Chapter 14: Network Namespaces And Virtual Ethernet
Container networking is built out of three Linux primitives that exist on their own merits. Virtual Ethernet pairs (veth) give the kernel a way to wire two network devices back-to-back in software, like a patch cable that never leaves the kernel. Linux bridges are software Ethernet switches: any frame that comes in on one port leaves on the right port, with MAC learning and broadcast just like the metal box on a rack. Network namespaces give a process its own copy of the entire network stack — its own interfaces, IPs, routes, sockets, port numbers, and firewall rules.
A container is a process inside a network namespace. A container talks to the network because the namespace contains one end of a veth pair, the other end is on a bridge in the host namespace, and the bridge is wired to the rest of the world by routing or NAT. Every CNI plugin in the bridge family is some variation on that theme. The chapter takes the three primitives one at a time, with hands-on examples that work in isolation, and then composes them into a working two-container network from scratch.
Safety: every command below mutates kernel networking state and most need root. Use a disposable Linux VM. Examples were checked on Ubuntu 24.04 with kernel 6.8 and
iproute26.1.
What A Network Namespace Holds
A network namespace is a separate, independent network stack. The network_namespaces(7) man page enumerates the pieces, but the list is more useful once you know what each piece does and why isolating it matters.
Network devices. Every interface lives in exactly one namespace at a time. eth0 in one namespace and eth0 in another are two unrelated devices; moving a device with ip link set <dev> netns <ns> is a literal handoff, not a copy. This is the foundation of everything else — with no devices, there is nothing to bind to, route through, or filter on.
The IPv4 and IPv6 protocol stacks. Each namespace has its own copy of the kernel's TCP/IP state: open sockets, the connection-tracking table (conntrack), neighbor caches (ARP for v4, NDP for v6), the Path MTU cache, and the tunables under /proc/sys/net. Two namespaces setting tcp_keepalive_time differently do not see each other; a connection-table-exhausting workload in one does not starve the other. The stack code is the same kernel; the state is per-namespace.
Routing tables. Each namespace has its own forwarding information base. A packet generated or received in namespace A is routed using A's tables only; A's default via 10.0.0.1 says nothing about how B forwards. This is why two containers can each call 10.40.0.1 their default gateway without contradiction — the lookup happens in their own table.
Firewall rules. Netfilter (iptables/nftables) hooks are per-namespace. Rules installed inside a container's namespace filter only that namespace's traffic; the host's iptables -L does not see them, and they do not see the host's. CNI plugins exploit this directly — a per-pod ruleset stays scoped to the pod.

##############################

> **What you should do**
In the chapter on network namespaces, what is moving a device with ip link set <dev> netns <ns> described as?

##############################

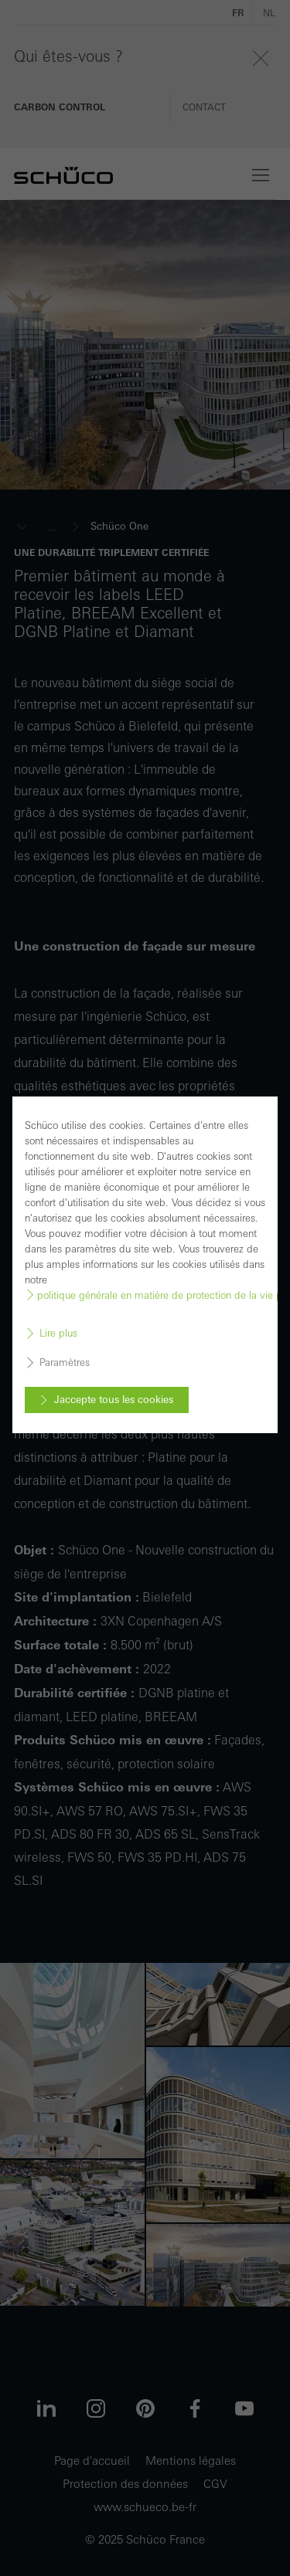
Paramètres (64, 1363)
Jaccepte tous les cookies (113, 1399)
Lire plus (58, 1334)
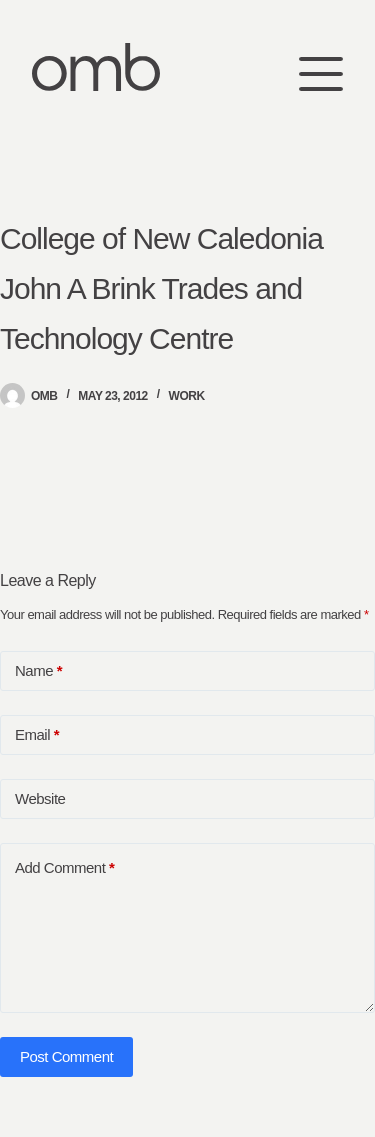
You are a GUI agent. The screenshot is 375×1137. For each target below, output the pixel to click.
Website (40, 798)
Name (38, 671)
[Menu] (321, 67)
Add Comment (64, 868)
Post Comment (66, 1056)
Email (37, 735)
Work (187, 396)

##############################

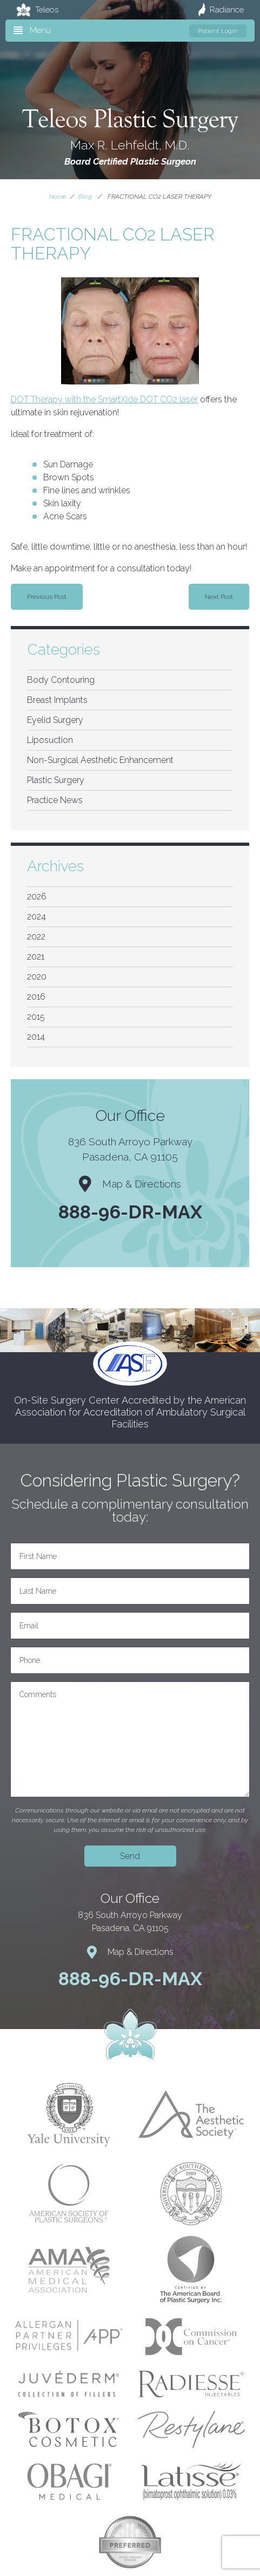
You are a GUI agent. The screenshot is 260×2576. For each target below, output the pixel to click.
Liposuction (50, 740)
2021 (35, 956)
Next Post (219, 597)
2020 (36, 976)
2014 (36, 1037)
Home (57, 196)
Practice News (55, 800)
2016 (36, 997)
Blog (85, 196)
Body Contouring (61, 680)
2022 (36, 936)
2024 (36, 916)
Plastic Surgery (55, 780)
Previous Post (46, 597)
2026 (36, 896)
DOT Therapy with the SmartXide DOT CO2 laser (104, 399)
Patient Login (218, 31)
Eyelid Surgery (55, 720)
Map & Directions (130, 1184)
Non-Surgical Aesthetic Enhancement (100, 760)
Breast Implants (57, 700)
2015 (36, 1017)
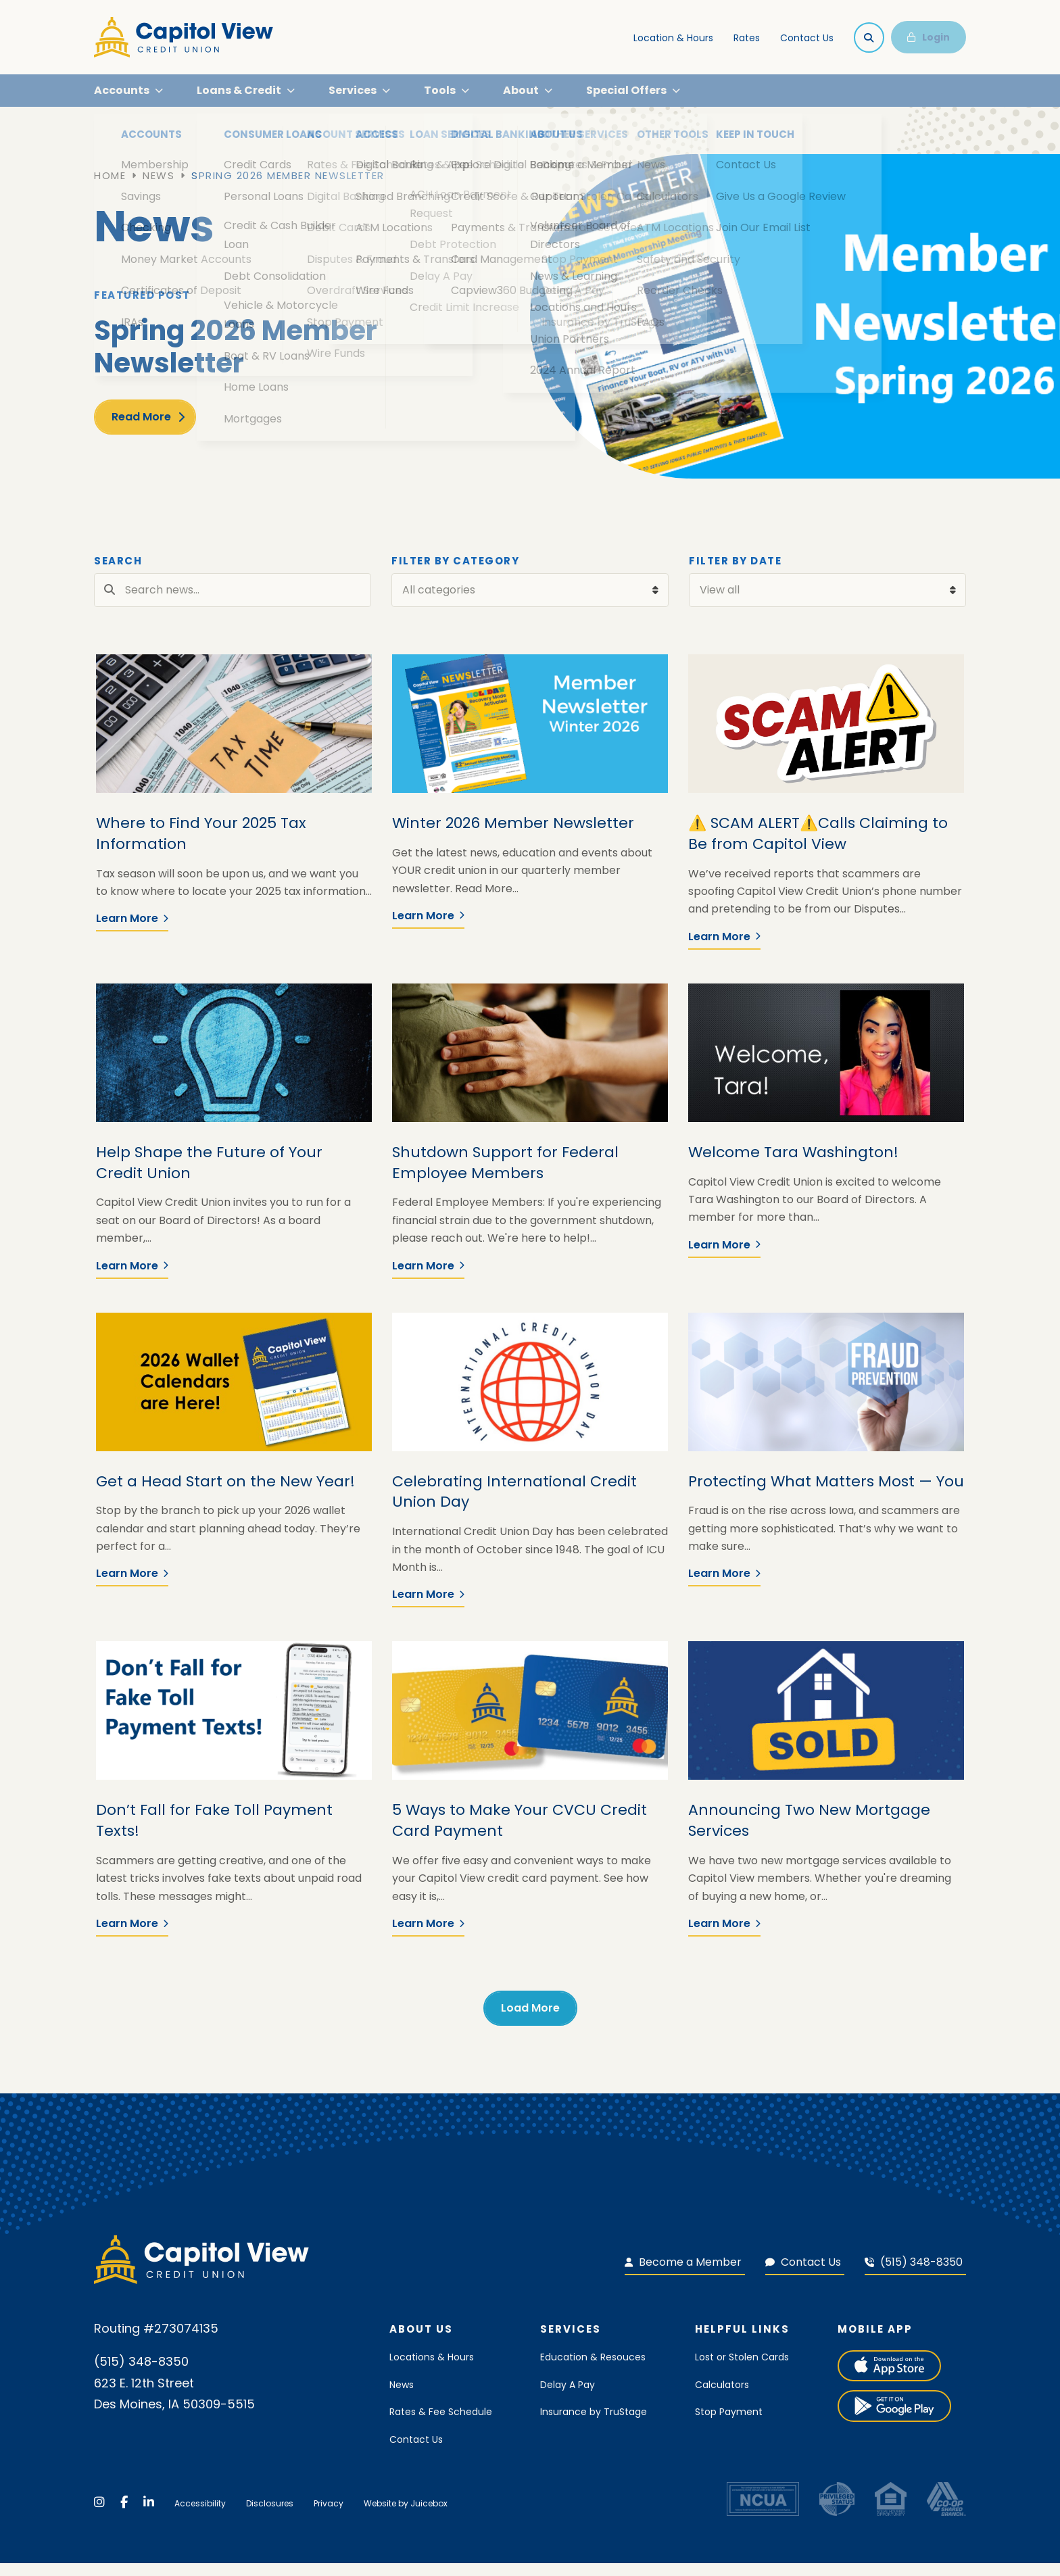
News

##############################

> **Task response**
A literal handoff, not a copy.